Whale watching on San Juan Island is a year-round activity, though the whales are here more regularly from March – November. The prevalence of the whales depends on migration patterns for Humpbacks, and on food source for the Orcas. At one time, the Orcas were seen only during July and August, and Humpback sightings were rare. Recently, salmon conservation has increased, some of Washington’s dams are being removed, and the food supply is strong. There was a recent report of nine different humpbacks on a winter whale watching trip!
The ability to witness the Orcas and Humpback Whales in their natural habitat is an experience of a lifetime. Islanders love these huge animals and keep close tabs on them through social media. We are as proud of the newborn Orca calves as if they were relatives, and in a sense, they are: Orcas and Humpbacks have been feeding, playing, and swimming in our waters for centuries.
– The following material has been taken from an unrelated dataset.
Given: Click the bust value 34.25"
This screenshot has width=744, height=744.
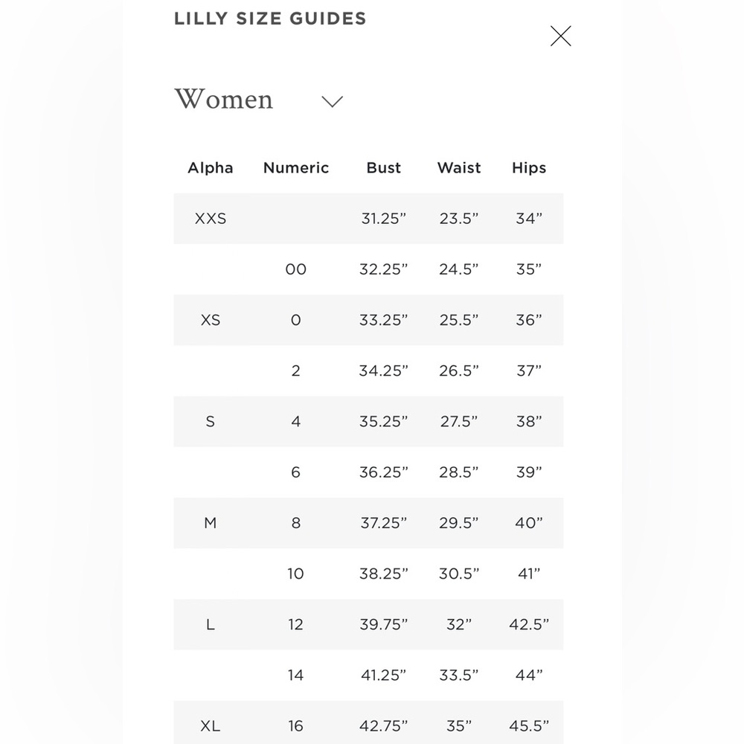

We partner with several outfitters that offer charters from Friday Harbor and Roche Harbor. Our concierge will help match you with the perfect operator and make sure your spot is reserved whether you are looking for a small boat experience, adventure trip on a zodiac-style vessel or a larger more spacious and comfortable vessel. We book the trip on your behalf with our preferred operators and have vouchers awaiting your arrival at check-in. All these companies have experienced naturalists on board. Our partners include San Juan Safaris, San Juan Outfitters, Western Prince Cruises, San Juan Excursions, and Maya’s Legacy Charters. Many of the whale watch operators have hydrophones on board through which you can listen to the Orcas communicating.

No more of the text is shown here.